Believers in the monotheistic religions make the positive claim that God exists and that their religion (whatever it may be) is the one “true” faith. Specifically, my friend believes (this is an assumption, but his phrasing of his question makes my assumption a reasonable one) that the Resurrection of Jesus of Nazareth is as much a “historical fact” as the Sack of Rome in the year 410 of the Common Era by the Visigoths, the Battle of Hastings in the year 1066 of the Common Era, which clinched the Norman Conquest of England, or the Moon landings. This claim rests upon a potentially limitless number of unstated‒and undemonstrated ‒major and minor premises, which include, but are not limited to, the existence of the God of Christian Scripture, which in turn, presupposes the existence of supernatural realms (and entities to inhabit them) not otherwise subject to natural laws. The evidentiary burden required to establish such fantastical claims is incredibly high.

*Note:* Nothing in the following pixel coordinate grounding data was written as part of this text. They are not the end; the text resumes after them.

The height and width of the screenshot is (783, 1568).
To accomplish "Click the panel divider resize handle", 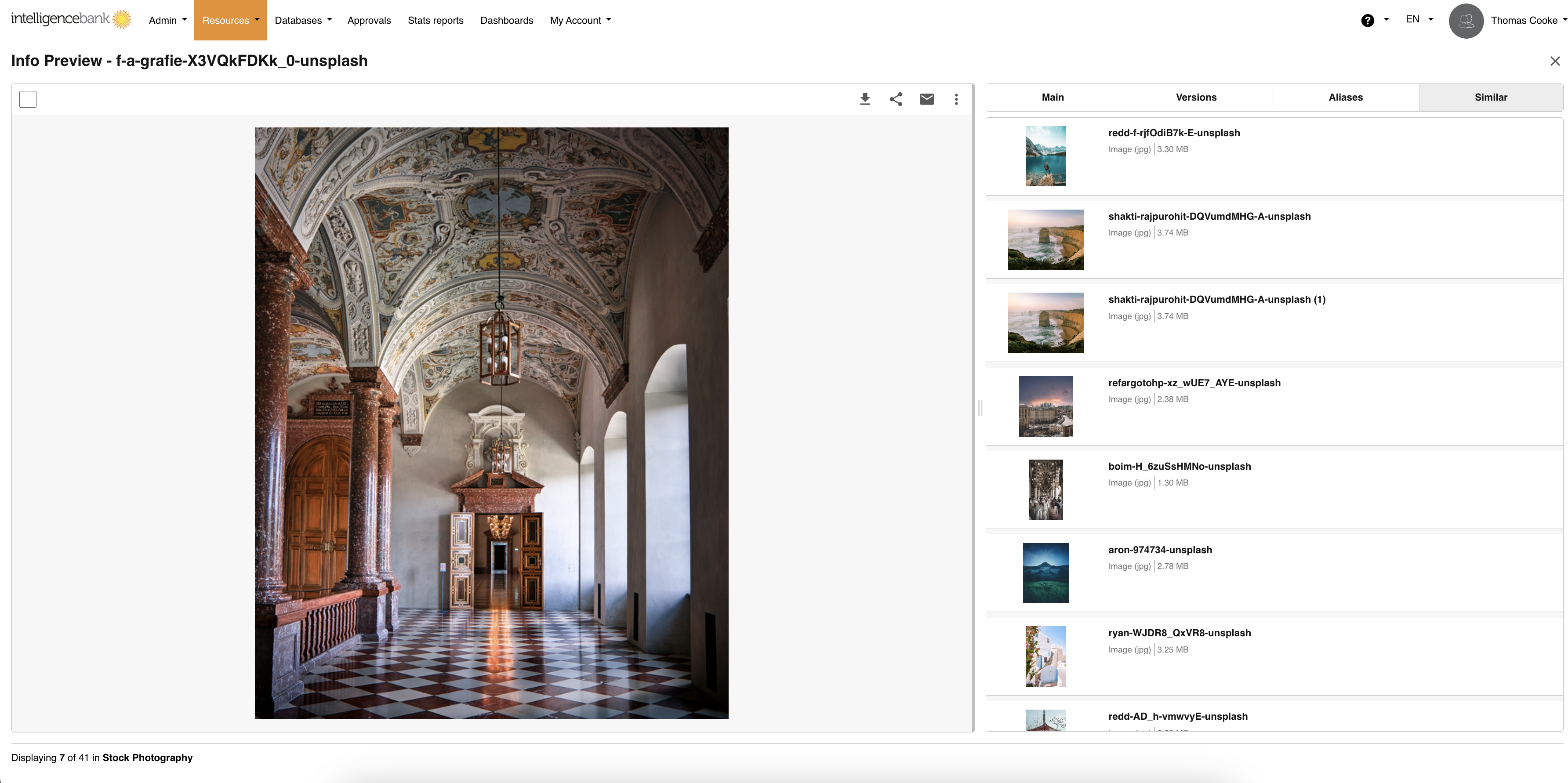I will point(980,408).
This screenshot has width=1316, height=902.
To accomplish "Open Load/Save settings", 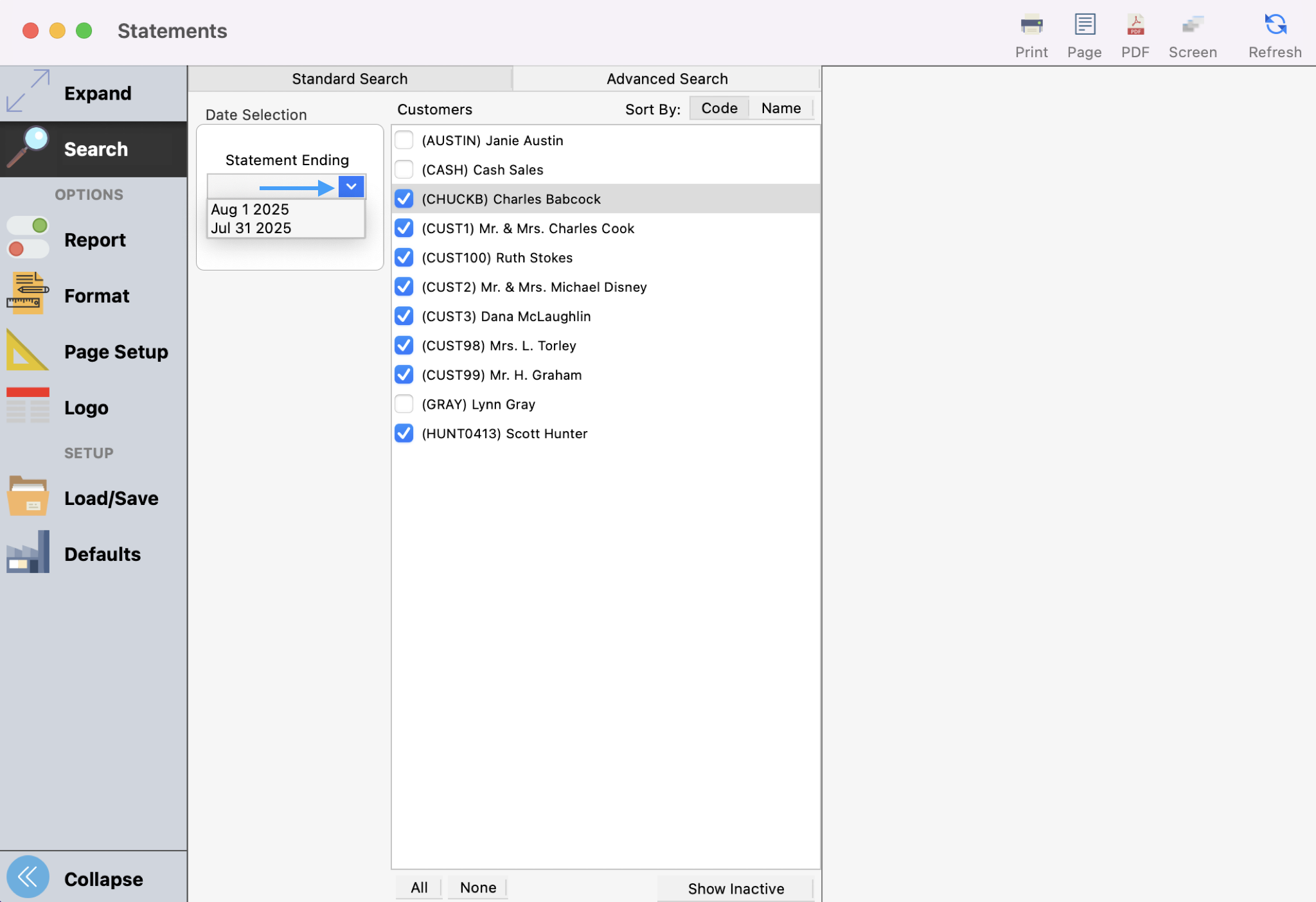I will click(111, 498).
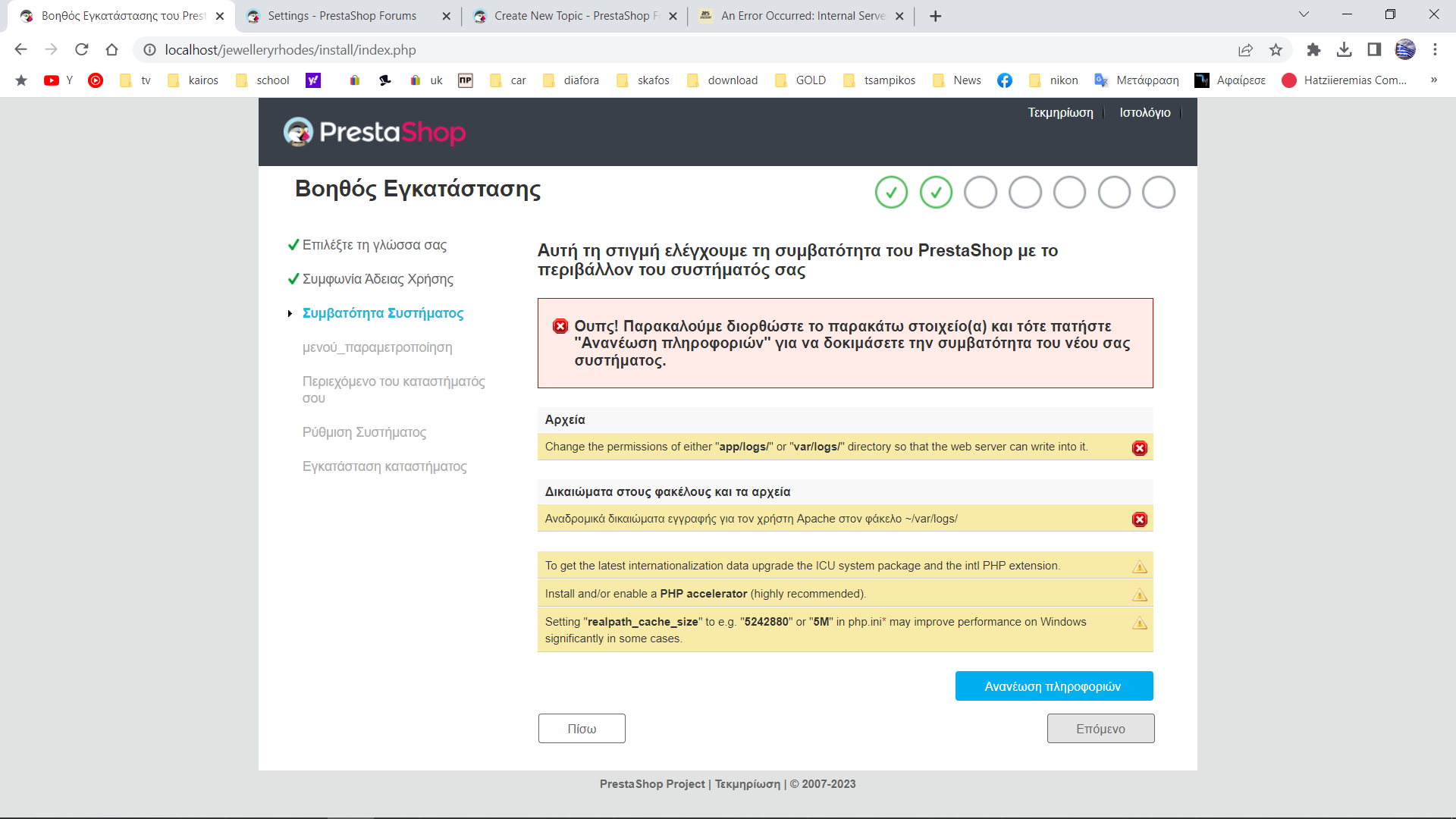
Task: Click red error icon beside app/logs message
Action: pos(1139,448)
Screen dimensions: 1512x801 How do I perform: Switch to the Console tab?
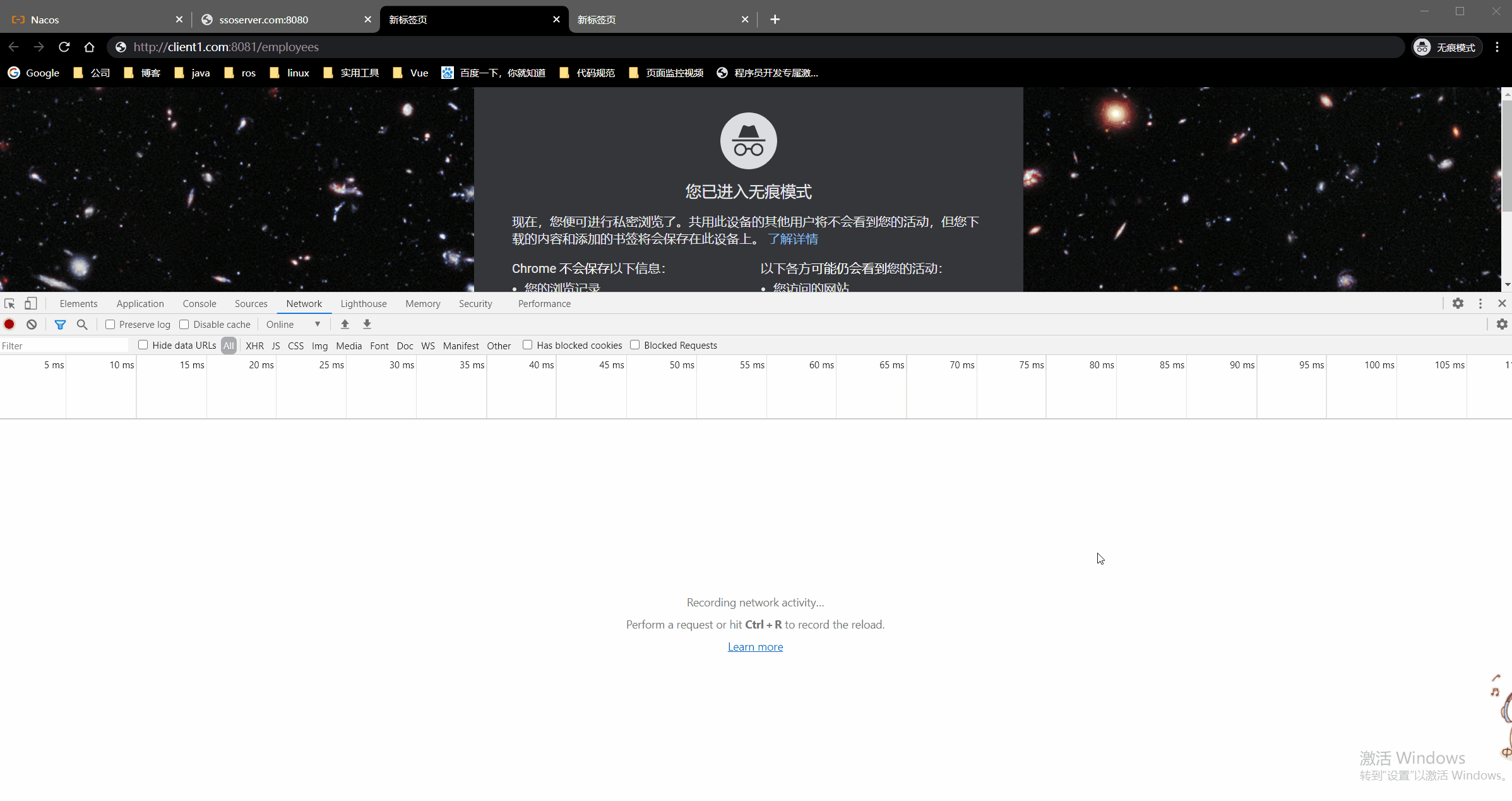click(x=199, y=303)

All the evidence‒not just the cherry-picked bits Christians use to persuade the incurious and gullible masses, but also the evidence that reveals just how incredibly weak and thin the veneer of historical plausibility Christians have pasted onto their supernatural myths, little different from those of other cults of the Eastern Roman Empire in the first-century C.E. actually are‒have been thoroughly, skeptically, and intellectually honestly evaluated....and have been found wanting. The burden of proof is nowhere near being met, which justifies the rejection of whatever claims Christians might make as to the “historical fact” of the Resurrection, its unstated major and minor premises, and any claims it is, in turn, the basis of.

Faith” is what gives parents license to refuse evidence-based medical care to their sick childand feel that their refusal is “holy”and have that feeling endorsed and supported by their fellow believers. My atheism, my non-belief, is not a “faith,” it is a verdict, a verdict arrived at after refusing to ignore what Christians blithely ignore, and by allowing my reason to follow my natural curiosity, and the evidence, beyond the mind-numbing echo chamber of religious “faith,” and by demanding the same standards of intellectual honesty we demand of our system of justice and in any other sphere of human intellectual endeavor.

I have yet to receive a reply from my friend...

iThe inspiration for my table, though I did all the reading, formatting, and general grunt-work myself, was inspired (no pun intended) by:

Ehrman, B. D. ‘Chapter 1: A Historical Assault on Faith’. Jesus, Interrupted: Revealing the Hidden Contradictions in the Bible (and Why We Don’t Know About Them). p.8; (HarperOne: New York, 2009).

iiAt least on this planet, despite our cultural and linguistic differences, the emotions we feel and how we express them are, for the most part, universal. For instance, even if you do not speak French, the French metaphor “faux pas” will make sense when translated into one's native language. This is because our species, for the most part, shares a common inventory of emotions.

iiiSchröter, J. ‘The Gospel of Mark’. The Blackwell companion to the New Testament. Ed by. David Edward Aune. p.272–95; (Wiley-Blackwell: Chichester, U.K. ; Malden, MA, 2010).